Just another few data points: I see the plain loop version as being 14
times *slower* than the memcmp version for 512MB, provided I don't
optimise! At gcc -O1 and above the memcmp takes twice the time the
plain loops does. The reason seems to be that gcc replaces memcmp with
a repz cmpsb instruction (plus housekeeping gubbins) and these string
instructions have a reputation for being slow.
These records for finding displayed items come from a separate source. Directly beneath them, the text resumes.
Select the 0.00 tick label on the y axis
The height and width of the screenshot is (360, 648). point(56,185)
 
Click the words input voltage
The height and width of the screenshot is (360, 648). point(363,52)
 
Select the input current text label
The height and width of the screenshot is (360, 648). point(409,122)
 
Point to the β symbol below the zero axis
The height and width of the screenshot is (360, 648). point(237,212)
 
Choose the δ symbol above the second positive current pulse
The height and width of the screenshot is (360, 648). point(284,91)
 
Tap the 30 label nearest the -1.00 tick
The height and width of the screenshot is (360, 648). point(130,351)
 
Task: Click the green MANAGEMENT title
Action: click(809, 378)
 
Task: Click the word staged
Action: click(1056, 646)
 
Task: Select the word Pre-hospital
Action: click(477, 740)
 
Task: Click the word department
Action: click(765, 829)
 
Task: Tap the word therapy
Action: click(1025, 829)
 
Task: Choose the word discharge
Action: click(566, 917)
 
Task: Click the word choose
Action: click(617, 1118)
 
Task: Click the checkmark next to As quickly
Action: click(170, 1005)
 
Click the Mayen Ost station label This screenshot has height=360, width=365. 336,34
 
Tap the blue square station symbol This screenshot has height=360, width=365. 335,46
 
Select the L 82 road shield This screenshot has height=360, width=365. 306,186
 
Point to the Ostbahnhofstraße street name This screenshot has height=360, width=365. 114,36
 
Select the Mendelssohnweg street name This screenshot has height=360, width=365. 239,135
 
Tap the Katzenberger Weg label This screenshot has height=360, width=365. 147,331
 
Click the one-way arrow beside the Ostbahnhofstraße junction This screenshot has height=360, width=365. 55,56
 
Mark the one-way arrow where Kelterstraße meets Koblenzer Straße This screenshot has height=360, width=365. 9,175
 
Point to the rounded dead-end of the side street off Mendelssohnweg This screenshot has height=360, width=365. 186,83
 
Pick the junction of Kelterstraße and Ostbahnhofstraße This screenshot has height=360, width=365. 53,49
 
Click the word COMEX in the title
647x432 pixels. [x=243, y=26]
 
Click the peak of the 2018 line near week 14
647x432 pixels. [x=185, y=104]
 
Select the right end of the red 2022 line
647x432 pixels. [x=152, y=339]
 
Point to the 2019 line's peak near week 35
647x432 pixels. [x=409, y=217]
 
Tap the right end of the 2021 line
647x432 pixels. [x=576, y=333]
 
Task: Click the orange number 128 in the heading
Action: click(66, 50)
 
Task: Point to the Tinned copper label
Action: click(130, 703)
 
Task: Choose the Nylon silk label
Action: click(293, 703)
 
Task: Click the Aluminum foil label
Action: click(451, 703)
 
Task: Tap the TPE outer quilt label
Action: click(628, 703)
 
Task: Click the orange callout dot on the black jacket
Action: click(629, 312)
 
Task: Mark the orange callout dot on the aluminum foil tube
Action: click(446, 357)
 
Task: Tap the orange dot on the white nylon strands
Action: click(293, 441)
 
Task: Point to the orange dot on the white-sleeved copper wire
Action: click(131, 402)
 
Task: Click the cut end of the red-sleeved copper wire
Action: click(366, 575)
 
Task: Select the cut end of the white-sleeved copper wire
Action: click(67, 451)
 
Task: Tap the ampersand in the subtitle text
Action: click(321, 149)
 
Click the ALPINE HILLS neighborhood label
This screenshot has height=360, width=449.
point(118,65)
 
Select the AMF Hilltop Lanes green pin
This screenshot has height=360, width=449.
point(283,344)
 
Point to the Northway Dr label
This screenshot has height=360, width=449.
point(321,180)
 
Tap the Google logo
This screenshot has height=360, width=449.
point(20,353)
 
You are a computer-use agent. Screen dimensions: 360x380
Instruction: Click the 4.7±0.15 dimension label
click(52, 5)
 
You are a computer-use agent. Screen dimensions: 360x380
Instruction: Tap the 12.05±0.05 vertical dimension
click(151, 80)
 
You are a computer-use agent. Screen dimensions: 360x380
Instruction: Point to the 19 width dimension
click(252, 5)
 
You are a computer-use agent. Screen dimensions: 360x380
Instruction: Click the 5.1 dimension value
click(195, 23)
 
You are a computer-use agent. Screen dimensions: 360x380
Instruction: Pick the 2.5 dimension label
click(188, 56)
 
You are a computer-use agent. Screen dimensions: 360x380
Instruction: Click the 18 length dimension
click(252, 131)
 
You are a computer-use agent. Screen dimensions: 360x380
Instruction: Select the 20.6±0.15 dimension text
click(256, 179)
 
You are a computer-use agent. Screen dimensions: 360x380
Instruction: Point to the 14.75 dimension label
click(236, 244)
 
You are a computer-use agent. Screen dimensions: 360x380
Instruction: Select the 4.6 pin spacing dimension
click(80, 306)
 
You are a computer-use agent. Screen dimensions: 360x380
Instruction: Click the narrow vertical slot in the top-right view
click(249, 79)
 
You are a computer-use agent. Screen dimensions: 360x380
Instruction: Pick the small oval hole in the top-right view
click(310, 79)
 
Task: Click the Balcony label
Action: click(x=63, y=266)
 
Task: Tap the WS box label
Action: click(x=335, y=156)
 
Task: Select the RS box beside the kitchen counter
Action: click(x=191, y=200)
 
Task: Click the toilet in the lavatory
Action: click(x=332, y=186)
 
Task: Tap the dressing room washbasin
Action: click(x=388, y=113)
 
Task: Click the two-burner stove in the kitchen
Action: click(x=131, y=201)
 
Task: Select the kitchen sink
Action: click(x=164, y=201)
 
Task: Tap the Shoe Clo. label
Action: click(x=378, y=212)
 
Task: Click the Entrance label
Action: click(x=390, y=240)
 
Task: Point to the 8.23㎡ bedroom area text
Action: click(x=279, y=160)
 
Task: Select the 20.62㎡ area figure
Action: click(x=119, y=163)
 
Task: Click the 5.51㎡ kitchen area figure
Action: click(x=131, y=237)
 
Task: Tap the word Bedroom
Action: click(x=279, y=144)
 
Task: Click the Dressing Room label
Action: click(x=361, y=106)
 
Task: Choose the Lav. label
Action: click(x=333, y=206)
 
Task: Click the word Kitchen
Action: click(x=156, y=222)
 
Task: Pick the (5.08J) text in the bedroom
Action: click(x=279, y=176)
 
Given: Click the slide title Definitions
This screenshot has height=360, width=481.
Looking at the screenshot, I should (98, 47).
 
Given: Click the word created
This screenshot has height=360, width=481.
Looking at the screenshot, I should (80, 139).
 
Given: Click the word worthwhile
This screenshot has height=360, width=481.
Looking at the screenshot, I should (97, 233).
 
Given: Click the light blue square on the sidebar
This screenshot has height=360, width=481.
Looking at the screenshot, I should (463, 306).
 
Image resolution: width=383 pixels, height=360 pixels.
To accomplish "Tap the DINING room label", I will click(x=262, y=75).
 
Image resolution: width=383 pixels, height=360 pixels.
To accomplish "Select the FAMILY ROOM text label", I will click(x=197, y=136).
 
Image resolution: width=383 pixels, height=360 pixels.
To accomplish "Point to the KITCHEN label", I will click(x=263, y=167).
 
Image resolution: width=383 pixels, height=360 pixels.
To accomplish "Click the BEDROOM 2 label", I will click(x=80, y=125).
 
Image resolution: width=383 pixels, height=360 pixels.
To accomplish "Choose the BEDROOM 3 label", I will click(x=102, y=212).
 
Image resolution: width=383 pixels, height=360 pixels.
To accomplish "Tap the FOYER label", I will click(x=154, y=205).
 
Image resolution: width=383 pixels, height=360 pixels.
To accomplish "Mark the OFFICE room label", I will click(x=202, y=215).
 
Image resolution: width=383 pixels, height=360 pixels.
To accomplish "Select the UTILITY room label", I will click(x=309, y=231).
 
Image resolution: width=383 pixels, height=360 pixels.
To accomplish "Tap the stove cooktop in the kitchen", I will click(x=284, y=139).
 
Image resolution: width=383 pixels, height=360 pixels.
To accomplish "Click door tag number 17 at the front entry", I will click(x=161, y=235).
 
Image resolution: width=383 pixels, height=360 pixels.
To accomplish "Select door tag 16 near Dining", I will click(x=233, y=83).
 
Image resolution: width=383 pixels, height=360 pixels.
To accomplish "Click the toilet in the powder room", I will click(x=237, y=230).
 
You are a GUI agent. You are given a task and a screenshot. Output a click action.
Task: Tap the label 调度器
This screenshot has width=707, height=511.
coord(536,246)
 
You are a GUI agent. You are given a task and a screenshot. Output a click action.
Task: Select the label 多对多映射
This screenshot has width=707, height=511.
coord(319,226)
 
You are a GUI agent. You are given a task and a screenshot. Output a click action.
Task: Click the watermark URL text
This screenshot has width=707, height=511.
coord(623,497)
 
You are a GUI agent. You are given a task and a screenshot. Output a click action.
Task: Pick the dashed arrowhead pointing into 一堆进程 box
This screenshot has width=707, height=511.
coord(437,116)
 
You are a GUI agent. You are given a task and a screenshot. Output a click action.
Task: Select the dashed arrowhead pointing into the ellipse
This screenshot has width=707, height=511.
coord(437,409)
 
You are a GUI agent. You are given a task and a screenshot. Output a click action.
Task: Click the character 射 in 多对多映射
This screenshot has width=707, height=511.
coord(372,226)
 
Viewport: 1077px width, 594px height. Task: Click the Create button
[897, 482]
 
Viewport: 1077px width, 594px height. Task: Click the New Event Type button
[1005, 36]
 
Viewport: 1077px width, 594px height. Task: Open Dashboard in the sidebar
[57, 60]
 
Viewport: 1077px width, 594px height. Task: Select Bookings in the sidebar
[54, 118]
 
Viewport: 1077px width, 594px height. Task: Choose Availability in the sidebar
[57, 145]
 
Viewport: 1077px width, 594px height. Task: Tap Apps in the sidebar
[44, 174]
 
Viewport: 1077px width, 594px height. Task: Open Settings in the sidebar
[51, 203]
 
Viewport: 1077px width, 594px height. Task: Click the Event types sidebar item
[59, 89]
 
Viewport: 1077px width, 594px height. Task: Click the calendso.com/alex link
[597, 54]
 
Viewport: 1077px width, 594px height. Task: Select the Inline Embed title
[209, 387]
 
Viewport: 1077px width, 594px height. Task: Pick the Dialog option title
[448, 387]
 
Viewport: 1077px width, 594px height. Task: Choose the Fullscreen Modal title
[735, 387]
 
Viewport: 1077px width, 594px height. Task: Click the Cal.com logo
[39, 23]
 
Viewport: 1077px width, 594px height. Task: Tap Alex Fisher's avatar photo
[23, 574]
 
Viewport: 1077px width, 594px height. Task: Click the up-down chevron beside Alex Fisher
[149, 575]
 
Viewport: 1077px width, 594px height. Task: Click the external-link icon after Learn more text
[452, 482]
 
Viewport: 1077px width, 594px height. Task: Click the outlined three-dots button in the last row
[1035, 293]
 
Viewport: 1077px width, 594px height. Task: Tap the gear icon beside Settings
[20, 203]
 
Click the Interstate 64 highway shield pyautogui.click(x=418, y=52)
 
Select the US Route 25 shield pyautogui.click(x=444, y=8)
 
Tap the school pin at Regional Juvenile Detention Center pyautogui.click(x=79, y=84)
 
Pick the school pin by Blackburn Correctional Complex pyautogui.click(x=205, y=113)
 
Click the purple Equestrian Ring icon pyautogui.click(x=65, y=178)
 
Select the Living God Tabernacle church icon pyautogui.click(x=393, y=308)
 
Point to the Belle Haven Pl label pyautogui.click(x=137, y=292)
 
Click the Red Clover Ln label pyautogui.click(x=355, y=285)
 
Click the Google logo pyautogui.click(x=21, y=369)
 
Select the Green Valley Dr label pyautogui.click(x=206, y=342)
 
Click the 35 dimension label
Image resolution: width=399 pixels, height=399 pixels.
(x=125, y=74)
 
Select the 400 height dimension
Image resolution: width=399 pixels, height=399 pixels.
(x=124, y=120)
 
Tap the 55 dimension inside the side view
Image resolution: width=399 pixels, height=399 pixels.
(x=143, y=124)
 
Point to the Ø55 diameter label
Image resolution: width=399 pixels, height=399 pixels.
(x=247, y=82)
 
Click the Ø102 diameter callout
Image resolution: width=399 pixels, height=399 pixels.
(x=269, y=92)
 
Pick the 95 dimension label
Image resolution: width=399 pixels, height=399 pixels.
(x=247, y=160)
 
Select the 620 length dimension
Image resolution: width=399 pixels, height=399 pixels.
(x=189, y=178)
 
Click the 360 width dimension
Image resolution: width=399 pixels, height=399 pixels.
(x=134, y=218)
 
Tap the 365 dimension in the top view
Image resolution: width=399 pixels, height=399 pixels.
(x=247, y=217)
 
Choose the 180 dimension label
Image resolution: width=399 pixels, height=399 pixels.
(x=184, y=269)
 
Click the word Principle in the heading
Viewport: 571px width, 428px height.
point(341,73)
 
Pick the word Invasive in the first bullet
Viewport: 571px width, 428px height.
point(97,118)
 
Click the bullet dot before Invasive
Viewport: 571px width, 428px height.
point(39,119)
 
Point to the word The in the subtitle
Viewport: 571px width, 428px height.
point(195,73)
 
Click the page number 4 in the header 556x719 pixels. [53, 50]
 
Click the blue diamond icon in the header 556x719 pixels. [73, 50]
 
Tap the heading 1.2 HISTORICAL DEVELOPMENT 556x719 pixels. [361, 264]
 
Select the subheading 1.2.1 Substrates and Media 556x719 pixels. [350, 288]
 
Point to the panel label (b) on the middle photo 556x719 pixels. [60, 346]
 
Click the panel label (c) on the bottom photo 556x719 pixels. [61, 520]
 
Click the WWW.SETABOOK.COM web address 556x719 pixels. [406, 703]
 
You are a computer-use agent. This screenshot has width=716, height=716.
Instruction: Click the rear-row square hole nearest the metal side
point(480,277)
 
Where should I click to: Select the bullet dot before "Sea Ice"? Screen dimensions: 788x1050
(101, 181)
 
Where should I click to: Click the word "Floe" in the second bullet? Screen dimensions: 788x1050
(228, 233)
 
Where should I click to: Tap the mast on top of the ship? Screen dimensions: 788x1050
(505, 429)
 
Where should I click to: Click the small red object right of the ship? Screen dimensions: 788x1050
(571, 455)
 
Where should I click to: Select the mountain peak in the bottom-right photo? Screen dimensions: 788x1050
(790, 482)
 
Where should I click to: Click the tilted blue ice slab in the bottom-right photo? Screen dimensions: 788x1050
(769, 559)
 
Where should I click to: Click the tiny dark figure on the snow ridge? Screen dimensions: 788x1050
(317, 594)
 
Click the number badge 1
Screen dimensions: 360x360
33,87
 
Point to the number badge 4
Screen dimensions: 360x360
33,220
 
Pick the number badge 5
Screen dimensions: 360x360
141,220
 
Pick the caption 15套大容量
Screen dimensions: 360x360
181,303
The memcmp method is still four times faster than the loop (on this
data, on this machine, with the library, with... etc) provided gcc can
be told not to inline it to cmpsb instruction.
To summarise:
for loop memcmp
gcc unoptimised 13.333s 0.932s
gcc optimising 4.160s 8.250s
I'd post the CPU, gcc version and so on but I think the real messages is
*measure*. You can still be surprised after <mumble> years in this
field.
i was surprised with your results even more than with my own.
i
already removed test code i've wrote before posting my last message and
so i had to rewrite it once more... and bang! it looks like i had a bug
(probably #ifndef instead of #ifdef for switching implementations with
-D), because now i'm getting similar computation times i got before, but
both versions are faster for memcmp(). namely:
for() memcmp()
-g3 ~1.2
~0.11
-O3 ~0.4 ~0.11